Ce vendredi 31 mars, un collectif d'avocats du Tribunal judiciaire de Paris a déposé une centaine de plaintes pour "privation de liberté" et "atteinte à la liberté de manifester".

Bertrand Sayn est avocat en droit pénal au barreau de Lyon. Il répond à nos questions à propos de ces nombreuses interpellations et gardes à vue qui ont rarement donné lieu à des poursuites judiciaires. 

France 3 Rhône-Alpes : "Après les manifestations contre la réforme des retraites, avez-vous noté un ratio anormal entre le nombre d'interpellations et le nombre de poursuites engagées ? 

Me Bertrand Sayn : La question qui se pose, c’est de savoir si on emploie les gardes à vue à titre de sûreté. C’est-à-dire qu’on garde juste les individus au commissariat le temps que la manifestation se dissipe, ou si on intervient vraiment dans le cadre de la loi et qu’on use des gardes à vue conformément au droit. 

Sur les statistiques, on a quelques repères. Par exemple à Lyon, l'hebdomadaire Rue 89 évoque 68 interpellations jusqu’au 22 mars avec une majorité de gens qui ont été purement et simplement relâchés. Le 17 mars, on a compté 36 interpellations dont 13 poursuites seulement.
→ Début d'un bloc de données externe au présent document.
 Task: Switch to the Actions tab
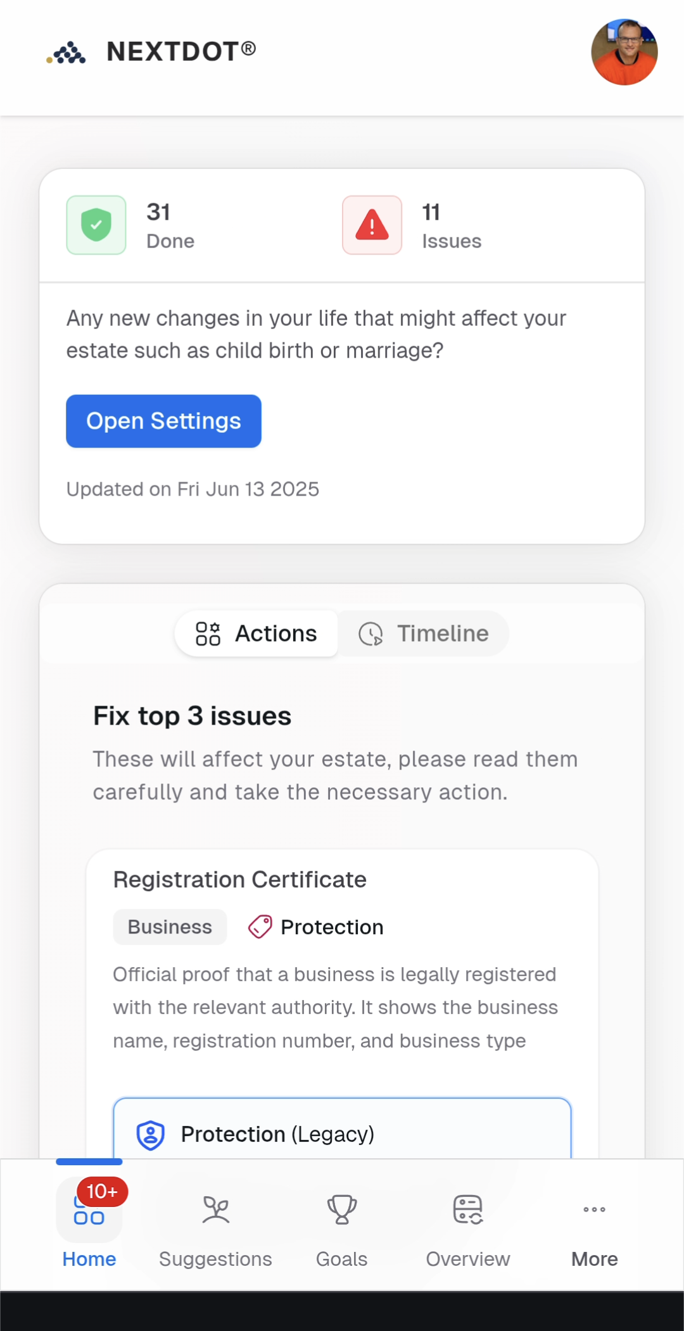[257, 634]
Donc un ratio de 1 à 3. Le 28 mars, la presse a compté 19 interpellations pour 10 poursuites, donc un ratio de 1 à 2. Au plan national, Médiapart a dénombré pour les journées du 16 au 18 mars, 425 interpellations dont 52 qui ont donné lieu à des poursuites, donc ça fait 1 pour 9. Le Monde a dénombré pour la journée du 23 mars, 234 interpellations et 6 poursuites. 

Ce que disent les statistiques, c’est que sur le nombre de personnes qui sont placées en garde à vue, on a une très large majorité pour laquelle il n’y a aucune poursuite et qu’on va relâcher au terme de la garde à vue. Cela pose une vraie difficulté parce que l’interpellation au plan juridique n’est possible que si les policiers ou les gendarmes identifient des personnes sur le point de commettre une infraction, qui ont tenté de la commettre ou qui l’ont commise. Et la garde à vue n’est possible que si les services d’enquête identifient des raisons plausibles qu’on ait commis un délit. 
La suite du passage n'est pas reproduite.